Il est en forme physiquement et ne prendrait pas de risques inconsidérés.

L’idée un brin loufoque : se la jouer "himalayenne" en diable dans l’approche, la constitution de camps successifs, les ascensions et les descentes vertigineuses, vivre les nuits sous tentes, atteindre le Mont Cinto et ne s’épargner aucune difficulté jusqu’au col de Bavella où le complice qui les aura conduits au refuge viendra les reprendre à leur demande.

Ils forment un groupe de quinze personnes – sept femmes, huit hommes – de dix-huit à cinquante-deux ans. Quatre couples, sept célibataires. Il est le plus âgé. Une douzaine d’entre eux a déjà connu les joies et les peines nées de cette difficile expédition.

Le véhicule 4x4 d’accompagnement est chargé comme cinq mules. Au programme, en marge de l’épreuve sportive : feu de camp, grillades, de quoi arroser de rustiques et restreints festins, tchatche, récits d’aventure, relâchements, sentiments, humour et bonne humeur...

Ils souffriront, s’exalteront, s'amuseront, éclateront de rires, feront les fous dans les cours d’eau, s’y aspergeront, retrouveront des gestes oubliés...

Il y aura plein de bons moments mais rien n'égalera à ses yeux, le plaisir éprouvé sur les arêtes, les sommets, au cœur des cirques, le long des ruisseaux, dans la contemplation extatique du cœur somptueux de l’île. À l'exception de ce qui se passera entre lui et cette femme en compagnie de laquelle il marche depuis leur départ et avec qui une relation puissante s’est nouée d’emblée. Ils font tente commune depuis le troisième jour et l'amour aussi, y prennent goût, recommenceront et s’étonnent déjà.

Ils viennent d’arriver au pied des aiguilles de Bavella où s’achève leur raid. Encore une belle soirée pendant laquelle la satisfaction d’avoir accompli quelque chose d’inhabituel, la peur de se retrouver bientôt seuls repris par le fil ordinaire de leur existence, l’envie de maintenir en vie une expérience unique, une amitié partagée, les conduiront toute une nuit blanche, échevelée, à des joies et à des ivresses contenues, à un bonheur sûr.

Le lendemain, il sera seul debout, sous la nuit finissante, à guetter l'embrasement des dentelles de roche. On lui avait recommandé de ne pas rater cela. Alors, dehors, dans l'aurore naissante, il attend que le soleil illumine de rouge-orange-sanguine mêlé au bleu pastel du ciel, la gigantesque dentelle de pierre.

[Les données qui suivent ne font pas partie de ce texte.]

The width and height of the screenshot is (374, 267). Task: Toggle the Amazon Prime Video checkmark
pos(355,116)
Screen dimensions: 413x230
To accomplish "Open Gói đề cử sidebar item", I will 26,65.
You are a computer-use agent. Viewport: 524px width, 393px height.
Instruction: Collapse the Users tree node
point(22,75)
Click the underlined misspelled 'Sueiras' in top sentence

Il n’a pas le temps ni n’éprouve l’envie de photographier ou de filmer l’événement. Pour qui aurait-il aimé le faire qui serait empêché de venir se rendre compte sur place ? Surtout, il ne voulait pas en regardant à travers un viseur réducteur, louper la majesté de la scène.

Assis sur une grosse pierre, les pieds dans l’herbe rase. Il se sent bien et le vertige qu’il ressent doit être l’effet du somptueux spectacle qu’il s’offre.

Il est d’humeur amoureuse et reconnaissante. « Je dois trouver les mots pour dire à Lisa que je l’aime », se dit-il, retombé dans ses emballements qui n’ont jamais duré et dont il ressortait le cœur brisé.

Mais il se trompe, le vertige devient malaise, puis survient une douleur qui lui lacère un bras, lui déchire la poitrine. Sa tête part en avant, puis il glisse sur le sol.

Il n’aimait que demain depuis trop longtemps. Sauf aujourd’hui et les derniers jours écoulés qui l’ont comblé, émerveillé. Avant, son passé ne l’intéressait pas, il craignait qu'aujourd'hui se répète et trouvait dans le présent une planche d’appel vers nulle part qui lui avait toujours semblé être son meilleur refuge.

Il aimait demain, d'un amour platonique et n'en a pas fait grand usage. Sauf pendant ces derniers jours.